お酒のあてにぴったりのミネフジツボ (院地域連携研究センター『食べるフジツボ』研究プロジェクト) 画像を見る

海岸でよく目にするフジツボ。漁業関係者からは網や船に付着する迷惑な生物と思われていたり、世間でも「フジツボで足を切ったら、膝の皿にフジツボが生えてしまった(実際にはあり得ないので心配は無用)」という都市伝説や、フジツボが密集した姿に恐怖を感じる、など良いイメージのない生き物だ。

 

しかし、そんな嫌われ者のフジツボには意外な側面がある。ダーウィンの『種の起源』執筆のきっかけになったといわれているのがこのフジツボなのだ。ダーウィンは、世界に1000種類以上いるというフジツボの多様性に魅了され、8年間もフジツボの研究を行っていたんだそう。さらに驚くべきことに、フジツボには“高級食材”としての一面まであるのだという。

 

「フジツボは貝と誤解されることが多いのですが、じつは甲殻類。エビやカニの仲間です。ゆえに、その味もエビやカニに似ています。西日本では浜料理としてカメノテが食べられますが、このカメノテもフジツボ(蔓脚類)の一種。カメノテの仲間、ペルセベは、スペイン料理やポルトガル料理では欠かせない、人気の高級食材なんです。
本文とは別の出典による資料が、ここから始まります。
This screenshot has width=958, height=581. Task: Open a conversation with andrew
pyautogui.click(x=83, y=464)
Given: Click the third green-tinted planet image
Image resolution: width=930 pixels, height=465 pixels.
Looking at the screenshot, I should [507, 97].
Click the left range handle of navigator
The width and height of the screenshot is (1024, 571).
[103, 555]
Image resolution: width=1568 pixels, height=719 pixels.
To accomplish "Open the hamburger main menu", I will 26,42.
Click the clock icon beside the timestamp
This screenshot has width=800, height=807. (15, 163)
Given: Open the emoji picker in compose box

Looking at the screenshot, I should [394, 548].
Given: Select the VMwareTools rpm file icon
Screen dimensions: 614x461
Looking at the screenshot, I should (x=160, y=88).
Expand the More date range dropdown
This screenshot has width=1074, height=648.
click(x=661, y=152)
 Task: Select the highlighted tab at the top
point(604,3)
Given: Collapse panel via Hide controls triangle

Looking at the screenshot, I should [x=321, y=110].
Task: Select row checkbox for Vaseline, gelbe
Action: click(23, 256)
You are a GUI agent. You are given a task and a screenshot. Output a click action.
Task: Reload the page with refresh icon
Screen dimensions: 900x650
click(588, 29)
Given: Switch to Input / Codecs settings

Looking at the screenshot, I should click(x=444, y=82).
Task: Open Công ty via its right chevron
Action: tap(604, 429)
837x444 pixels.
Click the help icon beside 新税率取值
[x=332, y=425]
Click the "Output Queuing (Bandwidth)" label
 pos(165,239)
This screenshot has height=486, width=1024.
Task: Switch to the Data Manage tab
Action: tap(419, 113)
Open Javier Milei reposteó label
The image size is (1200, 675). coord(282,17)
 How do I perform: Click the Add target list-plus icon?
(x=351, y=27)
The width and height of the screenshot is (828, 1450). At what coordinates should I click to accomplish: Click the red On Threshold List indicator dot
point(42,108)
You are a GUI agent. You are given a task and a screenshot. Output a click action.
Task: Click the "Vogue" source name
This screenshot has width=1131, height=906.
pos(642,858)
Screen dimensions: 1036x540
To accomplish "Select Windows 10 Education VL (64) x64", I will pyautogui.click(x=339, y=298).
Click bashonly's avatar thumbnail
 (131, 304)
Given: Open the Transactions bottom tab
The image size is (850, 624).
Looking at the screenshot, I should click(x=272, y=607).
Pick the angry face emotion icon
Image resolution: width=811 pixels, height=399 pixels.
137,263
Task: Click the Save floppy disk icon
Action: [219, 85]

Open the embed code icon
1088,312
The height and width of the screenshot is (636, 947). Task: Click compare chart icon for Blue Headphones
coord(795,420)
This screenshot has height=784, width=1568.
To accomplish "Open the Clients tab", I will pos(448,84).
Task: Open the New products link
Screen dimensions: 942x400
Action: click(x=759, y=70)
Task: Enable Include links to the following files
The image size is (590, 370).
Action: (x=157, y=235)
さらに、南米チリにはピコロコという巨大フジツボがいて、最大40cm、普通でも大人の握りこぶし以上のサイズになります。そのピコロコをスープの具材とした『スパ・デ・ピコロコ』はチリ・サンティアゴのクリスマスの定番料理だそうです」

 

そう語るのは、八戸学院地域連携研究センター『食べるフジツボ』研究プロジェクトの中心メンバーであり、八戸学院大学特任教授の鶴見浩一郎先生。じつは鶴見先生、もともとはフジツボが船底などにくっつかないようにするための研究者。フジツボがついていると航行速度が3割も落ちてしまうのだそう。鶴見先生の研究室にはフジツボを飼育する水槽が並んでいたという。

 

「ある時、『フジツボがおいしいらしい、日本酒と相性抜群だ』という噂を耳にしました。でも、私にとってフジツボは、殺虫剤メーカーでいうゴキブリや蚊のようなもの。最初は全く食べる気が起きませんでした。あるとき意を決し、美味しいといわれるミネフジツボを入手して煮て食べてみたら、びっくりするほどおいしかったのです」

 

イメージとは正反対の味に感動し、すぐさまミネフジツボの養殖を決心したんだそう。鶴見先生を奮い立たせるミネフジツボ、いったいどんな味なのだろうか。

 

「青森などの寒流系の海に生息するミネフジツボは、殻を割って身を取り出し、黄金色に輝く卵巣にしゃぶりつくと、エビ・カニをさらに上品にしたような旨味が口中に広がります。とにかく卵巣が美味しいので、産卵の準備が始まる前、成熟が進んだ8-9月頃が最もお勧めです。

 

現在、ミネフジツボは漁獲・養殖ともに少なく、幻の食材とも言われていますが、青森県内を中心に提供している飲食店や小売店があります。フジツボの殻から身をひっぱり出して、残ったつゆに日本酒をいれてのむと非常に美味ですよ」

 

残念ながら今の時期は、産卵後のため身がほとんどなく食べるのには向かないそう。しかし、6月~10月の間は豊洲市場にも出回り、都内だと高級料亭でも出されることがあるのだとか。ネットでも購入できるという。

 

来年の夏は、フジツボを存分に楽しめるかも……?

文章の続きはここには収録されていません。